Task directions —
Please copy every line from the records below that contains the string "computer".

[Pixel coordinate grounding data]

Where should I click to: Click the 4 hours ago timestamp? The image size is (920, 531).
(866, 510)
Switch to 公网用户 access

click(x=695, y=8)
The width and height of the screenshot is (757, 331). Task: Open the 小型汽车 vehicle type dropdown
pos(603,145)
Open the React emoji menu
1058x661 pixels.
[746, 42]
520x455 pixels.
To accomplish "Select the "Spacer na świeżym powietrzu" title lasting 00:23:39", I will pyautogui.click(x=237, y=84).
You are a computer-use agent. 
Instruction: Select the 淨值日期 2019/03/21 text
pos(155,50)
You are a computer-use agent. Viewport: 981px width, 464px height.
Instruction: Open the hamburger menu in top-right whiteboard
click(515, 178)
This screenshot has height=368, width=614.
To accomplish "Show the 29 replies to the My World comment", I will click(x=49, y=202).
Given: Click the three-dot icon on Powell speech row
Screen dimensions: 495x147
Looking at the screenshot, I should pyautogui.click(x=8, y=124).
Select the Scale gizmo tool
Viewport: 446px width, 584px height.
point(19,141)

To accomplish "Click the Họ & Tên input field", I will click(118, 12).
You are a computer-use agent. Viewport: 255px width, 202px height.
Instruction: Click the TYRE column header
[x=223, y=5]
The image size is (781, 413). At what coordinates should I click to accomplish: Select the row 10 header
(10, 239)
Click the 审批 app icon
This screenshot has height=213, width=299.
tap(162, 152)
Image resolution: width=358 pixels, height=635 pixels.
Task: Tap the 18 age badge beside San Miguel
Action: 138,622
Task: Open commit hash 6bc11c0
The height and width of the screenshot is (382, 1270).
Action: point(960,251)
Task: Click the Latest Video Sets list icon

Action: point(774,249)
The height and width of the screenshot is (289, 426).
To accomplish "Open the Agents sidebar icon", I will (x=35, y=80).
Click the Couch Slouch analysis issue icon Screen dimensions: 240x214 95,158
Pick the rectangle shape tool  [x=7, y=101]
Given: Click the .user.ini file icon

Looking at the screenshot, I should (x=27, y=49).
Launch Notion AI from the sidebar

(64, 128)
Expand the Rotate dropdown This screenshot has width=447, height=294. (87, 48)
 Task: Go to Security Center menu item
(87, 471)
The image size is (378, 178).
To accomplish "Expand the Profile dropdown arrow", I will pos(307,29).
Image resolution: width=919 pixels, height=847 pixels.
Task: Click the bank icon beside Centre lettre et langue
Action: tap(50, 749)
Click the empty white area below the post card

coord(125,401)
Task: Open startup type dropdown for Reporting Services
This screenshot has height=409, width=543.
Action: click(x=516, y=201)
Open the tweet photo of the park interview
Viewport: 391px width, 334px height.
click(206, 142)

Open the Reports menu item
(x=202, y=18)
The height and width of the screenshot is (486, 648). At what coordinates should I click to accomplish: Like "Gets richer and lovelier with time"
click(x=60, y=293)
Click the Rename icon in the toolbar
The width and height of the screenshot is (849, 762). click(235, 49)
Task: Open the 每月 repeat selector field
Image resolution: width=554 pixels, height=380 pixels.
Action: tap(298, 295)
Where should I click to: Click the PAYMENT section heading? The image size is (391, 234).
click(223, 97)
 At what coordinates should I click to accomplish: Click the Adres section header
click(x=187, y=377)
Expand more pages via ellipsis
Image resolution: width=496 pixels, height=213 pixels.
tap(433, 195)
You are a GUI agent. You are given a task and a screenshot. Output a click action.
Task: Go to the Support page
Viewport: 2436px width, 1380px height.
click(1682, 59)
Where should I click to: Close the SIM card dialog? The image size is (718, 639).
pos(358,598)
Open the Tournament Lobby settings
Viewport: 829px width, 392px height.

Reply —
You are a computer-use agent. 
You are a computer-use agent. Viewport: 981px width, 464px height.
You are a computer-use agent. Viewport: 255px width, 202px height.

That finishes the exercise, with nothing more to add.